[Element and text position data]
+-------+

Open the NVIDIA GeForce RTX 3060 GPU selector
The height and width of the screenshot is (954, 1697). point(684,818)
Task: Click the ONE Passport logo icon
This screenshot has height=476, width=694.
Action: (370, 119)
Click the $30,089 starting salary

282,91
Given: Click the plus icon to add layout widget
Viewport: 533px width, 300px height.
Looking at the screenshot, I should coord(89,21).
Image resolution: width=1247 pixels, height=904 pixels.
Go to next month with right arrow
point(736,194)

+-------+

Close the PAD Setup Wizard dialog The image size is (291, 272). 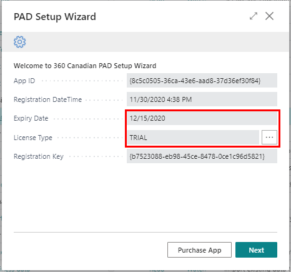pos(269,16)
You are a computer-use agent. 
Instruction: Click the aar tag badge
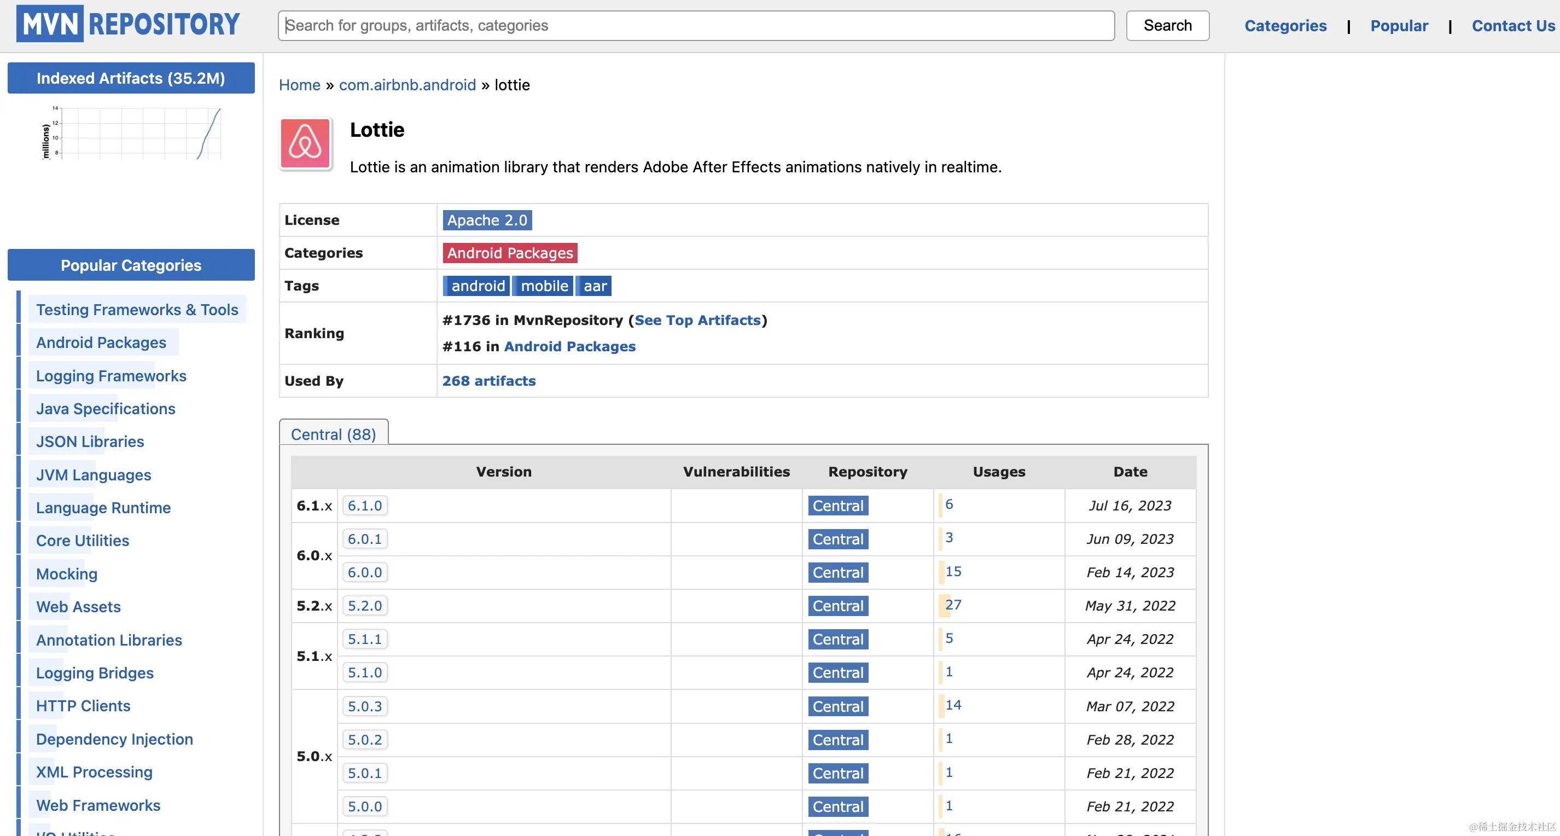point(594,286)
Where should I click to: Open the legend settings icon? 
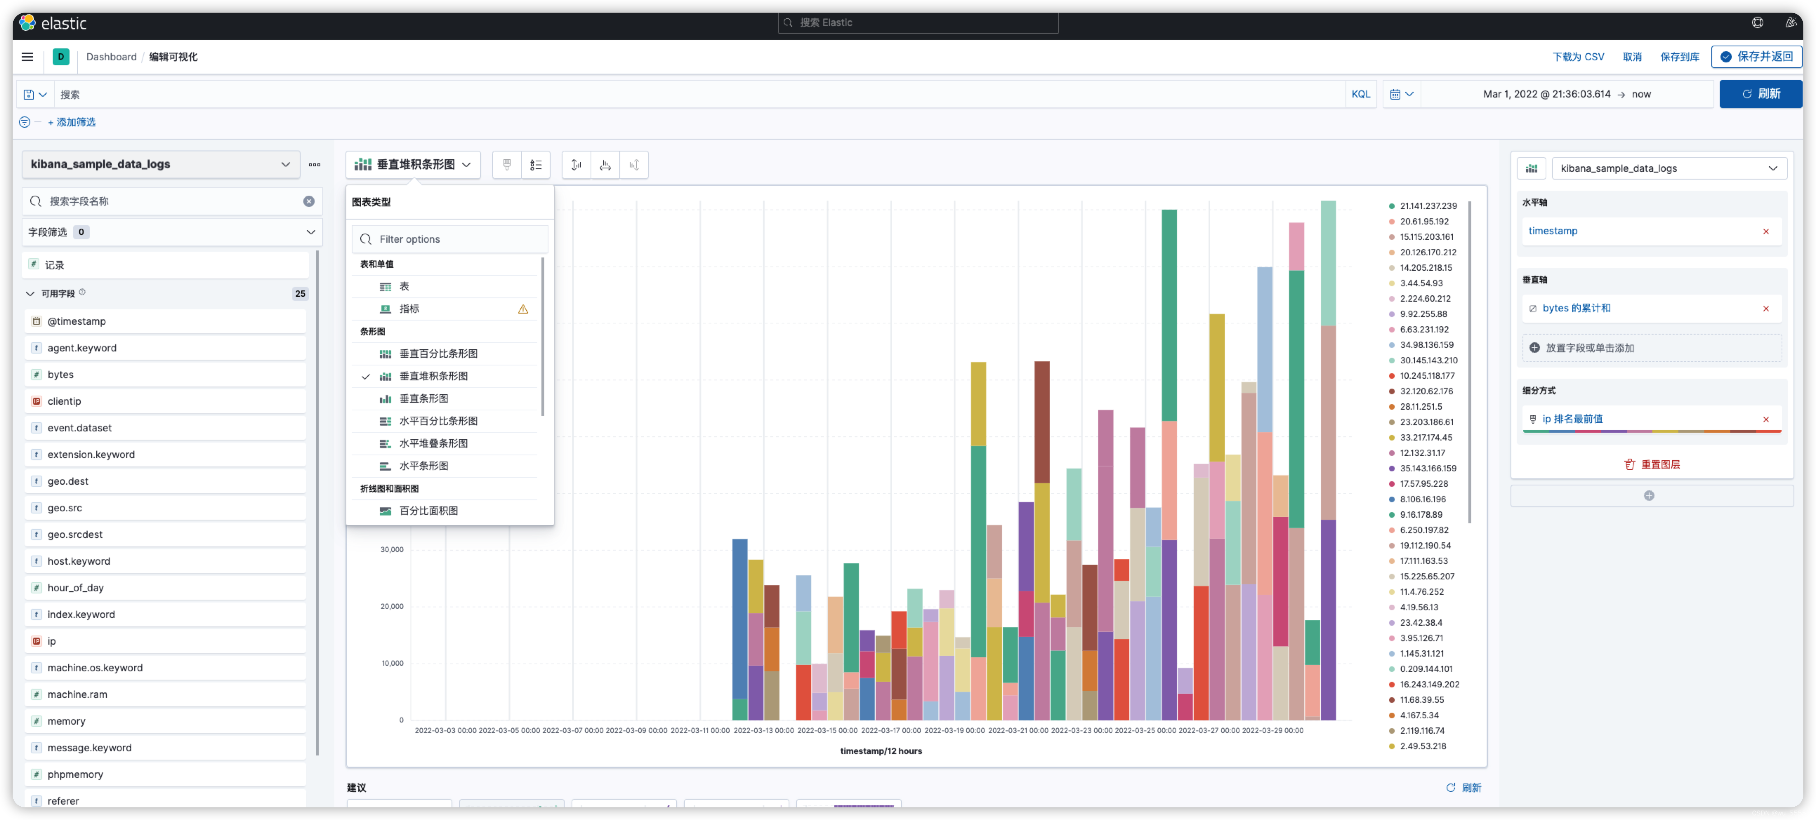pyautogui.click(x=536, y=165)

+-------+

→ **Task to carry out**
Copy out everything from "Open the NVIDIA GeForce RTX 3060 GPU selector" down to "point(736,194)" in the material, substituting "add button" for "plus icon" and keeping every other part the same.

→ **Reply to the task**
Open the NVIDIA GeForce RTX 3060 GPU selector
The height and width of the screenshot is (954, 1697). point(684,818)
Task: Click the ONE Passport logo icon
This screenshot has height=476, width=694.
Action: (370, 119)
Click the $30,089 starting salary

282,91
Given: Click the add button to add layout widget
Viewport: 533px width, 300px height.
Looking at the screenshot, I should coord(89,21).
Image resolution: width=1247 pixels, height=904 pixels.
Go to next month with right arrow
point(736,194)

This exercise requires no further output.